Strategic documents used to be perceived as a policy obligation without significant effect. They are evaluated mostly through proposed goals and measures. But we understand the consistent strategy as a solid, stable and long-term base for the more effective process of Environmental Policy Integration (EPI) which is essential for successful environmental protection. In our study we focus on strategical approach to EPI (Simeonova and van der Valk, 2009) with special respect to identify the main criteria forming the consistent strategy.
Coming from the SMART theory (Doran, 1981; Perrings et al., 2011) we identified 12 sub-criteria for consistent strategies (see Figure 1). The sub-criteria were weighted by the experts’ panel separately for national and particularly regional level, to set their priorities. For this purpose we used the pairwise comparisons of Analytic hierarchy process (AHP) (Bernasconi et al., 2014; Saaty, 2008, 1990; Vaidya and Kumar, 2006). The priorities were further used for the objective quantitative comparison of documents. Figure 2 shows that the goals and measures are dominant only on the national level, but the dominance is not significant.
The analysis, demonstrated on the example of landscape fragmentation, focused on three main aspects: 1) the overall perception of the issue by the documents; 2) internal consistency of the documents with special regard to presence/absence of such sub-criteria in relation to landscape fragmentation (Figure 3); 3) the degree of the issue integration on the horizontal (between resorts and sectors) and vertical (between administrative levels) level (Lafferty and Hovden, 2003). Integration of the issue was studied on 5 national and 7 regional documents.
Results of the study show that the issue is naturally most widely perceived by environmental national strategies which, unlike spatial planning strategies, omit the human perspective of the landscape fragmentation. The internal integration of the issue is irregular and inconsistent on both levels. We highlight especially absence of criteria with the highest priority (Location on regional level and Instruments on national level). Horizontal integration is very weak, but the vertical is almost absolute due to its legally binding character.
We can conclude that the criteria priority evaluation points to the current gap in the practice, where there are no methodical recommendations which criteria should be preferred on certain administrative level. The issues are not addressed holistically and are internally inconsistent.

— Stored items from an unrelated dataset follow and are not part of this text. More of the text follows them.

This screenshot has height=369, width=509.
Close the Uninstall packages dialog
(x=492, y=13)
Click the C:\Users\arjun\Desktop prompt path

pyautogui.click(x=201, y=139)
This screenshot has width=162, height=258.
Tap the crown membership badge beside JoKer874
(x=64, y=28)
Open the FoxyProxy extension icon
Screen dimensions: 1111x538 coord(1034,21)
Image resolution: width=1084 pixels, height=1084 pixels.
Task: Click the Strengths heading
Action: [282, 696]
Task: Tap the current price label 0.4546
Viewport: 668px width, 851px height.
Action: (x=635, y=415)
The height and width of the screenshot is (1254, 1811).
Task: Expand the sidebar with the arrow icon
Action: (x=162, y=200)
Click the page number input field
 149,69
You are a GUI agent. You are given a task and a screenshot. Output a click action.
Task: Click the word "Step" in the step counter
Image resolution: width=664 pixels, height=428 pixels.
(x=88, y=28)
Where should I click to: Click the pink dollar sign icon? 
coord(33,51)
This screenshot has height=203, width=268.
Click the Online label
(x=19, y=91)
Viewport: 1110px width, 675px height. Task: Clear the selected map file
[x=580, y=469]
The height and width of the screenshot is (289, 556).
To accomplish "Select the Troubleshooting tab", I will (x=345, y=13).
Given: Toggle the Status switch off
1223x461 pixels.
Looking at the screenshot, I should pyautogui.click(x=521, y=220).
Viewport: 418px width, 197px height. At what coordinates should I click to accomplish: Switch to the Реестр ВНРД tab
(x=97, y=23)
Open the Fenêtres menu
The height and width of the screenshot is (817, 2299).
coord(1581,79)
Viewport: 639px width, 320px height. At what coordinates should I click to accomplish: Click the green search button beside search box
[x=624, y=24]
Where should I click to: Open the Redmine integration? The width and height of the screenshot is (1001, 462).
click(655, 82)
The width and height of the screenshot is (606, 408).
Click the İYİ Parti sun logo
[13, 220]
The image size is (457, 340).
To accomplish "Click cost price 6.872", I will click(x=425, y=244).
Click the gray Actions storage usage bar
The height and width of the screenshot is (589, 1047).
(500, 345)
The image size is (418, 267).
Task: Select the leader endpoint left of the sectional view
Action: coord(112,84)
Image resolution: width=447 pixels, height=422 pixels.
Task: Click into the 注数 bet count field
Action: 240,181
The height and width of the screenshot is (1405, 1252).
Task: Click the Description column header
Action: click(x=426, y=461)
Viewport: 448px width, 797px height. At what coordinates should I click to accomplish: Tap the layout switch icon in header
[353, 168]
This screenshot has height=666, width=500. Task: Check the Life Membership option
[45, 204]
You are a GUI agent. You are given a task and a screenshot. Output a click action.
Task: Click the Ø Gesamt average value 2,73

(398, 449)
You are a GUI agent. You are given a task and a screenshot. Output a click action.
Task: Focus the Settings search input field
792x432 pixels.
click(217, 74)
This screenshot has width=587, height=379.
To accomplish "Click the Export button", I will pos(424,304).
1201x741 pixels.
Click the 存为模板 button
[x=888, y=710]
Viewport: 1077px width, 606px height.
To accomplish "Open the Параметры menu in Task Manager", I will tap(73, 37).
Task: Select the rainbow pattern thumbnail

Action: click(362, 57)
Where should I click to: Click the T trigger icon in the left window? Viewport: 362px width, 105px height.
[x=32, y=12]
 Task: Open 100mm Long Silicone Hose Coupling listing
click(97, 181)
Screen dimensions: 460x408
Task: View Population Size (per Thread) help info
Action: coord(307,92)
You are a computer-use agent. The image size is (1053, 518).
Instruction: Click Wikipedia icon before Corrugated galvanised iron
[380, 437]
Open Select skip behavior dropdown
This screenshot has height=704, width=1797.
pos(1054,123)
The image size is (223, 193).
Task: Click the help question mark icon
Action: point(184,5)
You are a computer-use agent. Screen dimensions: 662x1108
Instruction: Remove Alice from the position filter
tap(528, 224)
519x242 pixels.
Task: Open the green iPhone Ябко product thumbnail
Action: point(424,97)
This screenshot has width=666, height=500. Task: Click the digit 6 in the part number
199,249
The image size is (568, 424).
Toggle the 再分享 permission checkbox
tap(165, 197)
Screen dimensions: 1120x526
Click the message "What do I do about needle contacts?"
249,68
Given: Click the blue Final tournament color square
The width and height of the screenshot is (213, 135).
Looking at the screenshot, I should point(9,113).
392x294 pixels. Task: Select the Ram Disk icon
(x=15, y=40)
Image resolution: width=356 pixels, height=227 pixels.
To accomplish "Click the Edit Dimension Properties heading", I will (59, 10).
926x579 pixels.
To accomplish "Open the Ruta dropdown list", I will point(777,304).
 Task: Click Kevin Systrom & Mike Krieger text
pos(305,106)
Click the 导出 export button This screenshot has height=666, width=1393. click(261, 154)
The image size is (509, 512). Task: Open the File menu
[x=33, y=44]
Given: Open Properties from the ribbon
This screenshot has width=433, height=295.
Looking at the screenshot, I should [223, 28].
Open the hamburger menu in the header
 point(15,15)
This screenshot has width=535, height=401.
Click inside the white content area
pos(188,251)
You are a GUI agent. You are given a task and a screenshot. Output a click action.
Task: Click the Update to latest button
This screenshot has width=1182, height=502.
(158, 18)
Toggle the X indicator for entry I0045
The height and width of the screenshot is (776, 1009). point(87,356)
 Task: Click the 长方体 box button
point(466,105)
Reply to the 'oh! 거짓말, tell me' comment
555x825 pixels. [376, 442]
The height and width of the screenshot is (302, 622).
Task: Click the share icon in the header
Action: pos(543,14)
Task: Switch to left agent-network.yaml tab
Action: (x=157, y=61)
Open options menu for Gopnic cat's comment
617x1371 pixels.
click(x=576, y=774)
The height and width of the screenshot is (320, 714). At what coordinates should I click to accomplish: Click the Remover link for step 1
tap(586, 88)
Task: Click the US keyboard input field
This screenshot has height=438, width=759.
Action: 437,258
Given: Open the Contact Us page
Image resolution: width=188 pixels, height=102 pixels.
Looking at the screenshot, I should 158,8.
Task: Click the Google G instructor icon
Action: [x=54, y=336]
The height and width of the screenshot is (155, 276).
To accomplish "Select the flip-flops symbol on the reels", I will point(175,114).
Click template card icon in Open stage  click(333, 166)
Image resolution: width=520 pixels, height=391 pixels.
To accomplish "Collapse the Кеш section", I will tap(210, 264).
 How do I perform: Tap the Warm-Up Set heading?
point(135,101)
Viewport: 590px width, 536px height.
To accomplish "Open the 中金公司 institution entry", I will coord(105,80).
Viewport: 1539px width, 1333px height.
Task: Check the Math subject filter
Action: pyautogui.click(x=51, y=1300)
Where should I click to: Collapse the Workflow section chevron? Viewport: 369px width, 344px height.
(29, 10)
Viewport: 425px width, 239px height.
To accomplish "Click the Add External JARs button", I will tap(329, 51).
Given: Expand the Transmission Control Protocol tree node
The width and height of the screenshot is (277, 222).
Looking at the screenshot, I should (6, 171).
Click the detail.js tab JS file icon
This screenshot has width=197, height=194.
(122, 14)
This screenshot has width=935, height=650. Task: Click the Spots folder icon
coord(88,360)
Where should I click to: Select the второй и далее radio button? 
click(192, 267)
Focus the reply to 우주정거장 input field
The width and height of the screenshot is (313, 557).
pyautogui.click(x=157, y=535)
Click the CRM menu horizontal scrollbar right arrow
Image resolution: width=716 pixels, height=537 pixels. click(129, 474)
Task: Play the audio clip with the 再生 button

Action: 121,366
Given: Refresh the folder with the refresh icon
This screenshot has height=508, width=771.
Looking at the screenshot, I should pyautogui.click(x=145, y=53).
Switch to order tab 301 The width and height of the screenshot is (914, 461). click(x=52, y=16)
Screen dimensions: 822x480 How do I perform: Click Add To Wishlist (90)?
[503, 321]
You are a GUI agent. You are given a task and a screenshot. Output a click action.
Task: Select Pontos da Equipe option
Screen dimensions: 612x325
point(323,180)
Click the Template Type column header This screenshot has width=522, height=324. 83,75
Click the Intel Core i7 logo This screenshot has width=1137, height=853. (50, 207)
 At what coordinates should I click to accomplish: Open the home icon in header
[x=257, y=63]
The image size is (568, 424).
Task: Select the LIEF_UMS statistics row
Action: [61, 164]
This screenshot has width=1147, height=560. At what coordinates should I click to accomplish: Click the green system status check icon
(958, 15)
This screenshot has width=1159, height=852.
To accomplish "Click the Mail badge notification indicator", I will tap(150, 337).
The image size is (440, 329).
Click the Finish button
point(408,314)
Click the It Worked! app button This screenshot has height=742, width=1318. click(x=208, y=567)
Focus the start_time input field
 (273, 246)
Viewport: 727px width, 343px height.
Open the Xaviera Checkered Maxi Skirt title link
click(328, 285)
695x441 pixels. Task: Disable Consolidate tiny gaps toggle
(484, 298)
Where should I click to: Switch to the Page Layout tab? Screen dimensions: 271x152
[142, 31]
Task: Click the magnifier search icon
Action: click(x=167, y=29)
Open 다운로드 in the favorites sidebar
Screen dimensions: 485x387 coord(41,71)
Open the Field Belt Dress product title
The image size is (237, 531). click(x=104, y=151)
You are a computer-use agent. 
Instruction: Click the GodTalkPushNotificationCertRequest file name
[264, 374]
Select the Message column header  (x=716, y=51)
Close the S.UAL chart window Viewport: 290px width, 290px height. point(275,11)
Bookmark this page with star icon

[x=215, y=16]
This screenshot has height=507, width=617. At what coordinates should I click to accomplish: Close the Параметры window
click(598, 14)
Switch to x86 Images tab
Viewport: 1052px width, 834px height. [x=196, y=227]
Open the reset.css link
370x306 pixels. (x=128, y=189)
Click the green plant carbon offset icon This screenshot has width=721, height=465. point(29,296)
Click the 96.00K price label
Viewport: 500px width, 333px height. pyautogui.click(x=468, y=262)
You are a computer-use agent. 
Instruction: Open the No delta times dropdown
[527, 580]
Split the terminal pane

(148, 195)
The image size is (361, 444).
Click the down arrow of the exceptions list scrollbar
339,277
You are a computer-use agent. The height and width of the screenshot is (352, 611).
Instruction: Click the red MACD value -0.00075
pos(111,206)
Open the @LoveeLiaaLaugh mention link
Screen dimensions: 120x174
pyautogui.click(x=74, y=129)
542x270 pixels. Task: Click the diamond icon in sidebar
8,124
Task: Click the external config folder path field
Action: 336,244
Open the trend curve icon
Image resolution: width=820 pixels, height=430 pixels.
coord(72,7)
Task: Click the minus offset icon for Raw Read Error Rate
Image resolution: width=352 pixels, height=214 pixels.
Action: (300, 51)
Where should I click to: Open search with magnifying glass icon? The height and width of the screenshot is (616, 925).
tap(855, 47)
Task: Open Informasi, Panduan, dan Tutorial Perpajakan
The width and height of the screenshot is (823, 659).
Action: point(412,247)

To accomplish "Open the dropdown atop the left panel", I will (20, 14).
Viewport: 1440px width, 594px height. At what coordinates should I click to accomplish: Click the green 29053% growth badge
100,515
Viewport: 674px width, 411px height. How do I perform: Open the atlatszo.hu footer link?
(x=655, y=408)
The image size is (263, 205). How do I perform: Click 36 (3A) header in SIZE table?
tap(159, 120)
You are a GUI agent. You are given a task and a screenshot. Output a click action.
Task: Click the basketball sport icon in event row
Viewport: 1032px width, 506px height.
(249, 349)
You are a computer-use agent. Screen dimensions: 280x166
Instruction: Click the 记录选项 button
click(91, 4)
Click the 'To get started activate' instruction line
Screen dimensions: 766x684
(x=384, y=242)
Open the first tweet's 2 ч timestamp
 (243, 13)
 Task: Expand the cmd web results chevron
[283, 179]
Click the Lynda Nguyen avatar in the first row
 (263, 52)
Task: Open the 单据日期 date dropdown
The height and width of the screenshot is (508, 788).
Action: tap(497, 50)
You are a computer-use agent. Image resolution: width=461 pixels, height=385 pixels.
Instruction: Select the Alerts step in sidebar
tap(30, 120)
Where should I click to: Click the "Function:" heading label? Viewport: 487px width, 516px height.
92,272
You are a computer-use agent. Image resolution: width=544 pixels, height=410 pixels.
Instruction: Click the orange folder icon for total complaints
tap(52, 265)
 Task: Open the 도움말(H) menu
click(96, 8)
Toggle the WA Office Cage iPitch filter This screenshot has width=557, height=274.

Even if the consistency of strategies is important part of EPI, the most significant impact has a political will (Nilsson and Persson, 2003) combined with a political culture and willingness to communicate (Simeonova and van der Valk, 2009). Further research should be done to verify the applicability of consistent strategies among administrative levels to determine the most significant aspects avoiding the process of integration.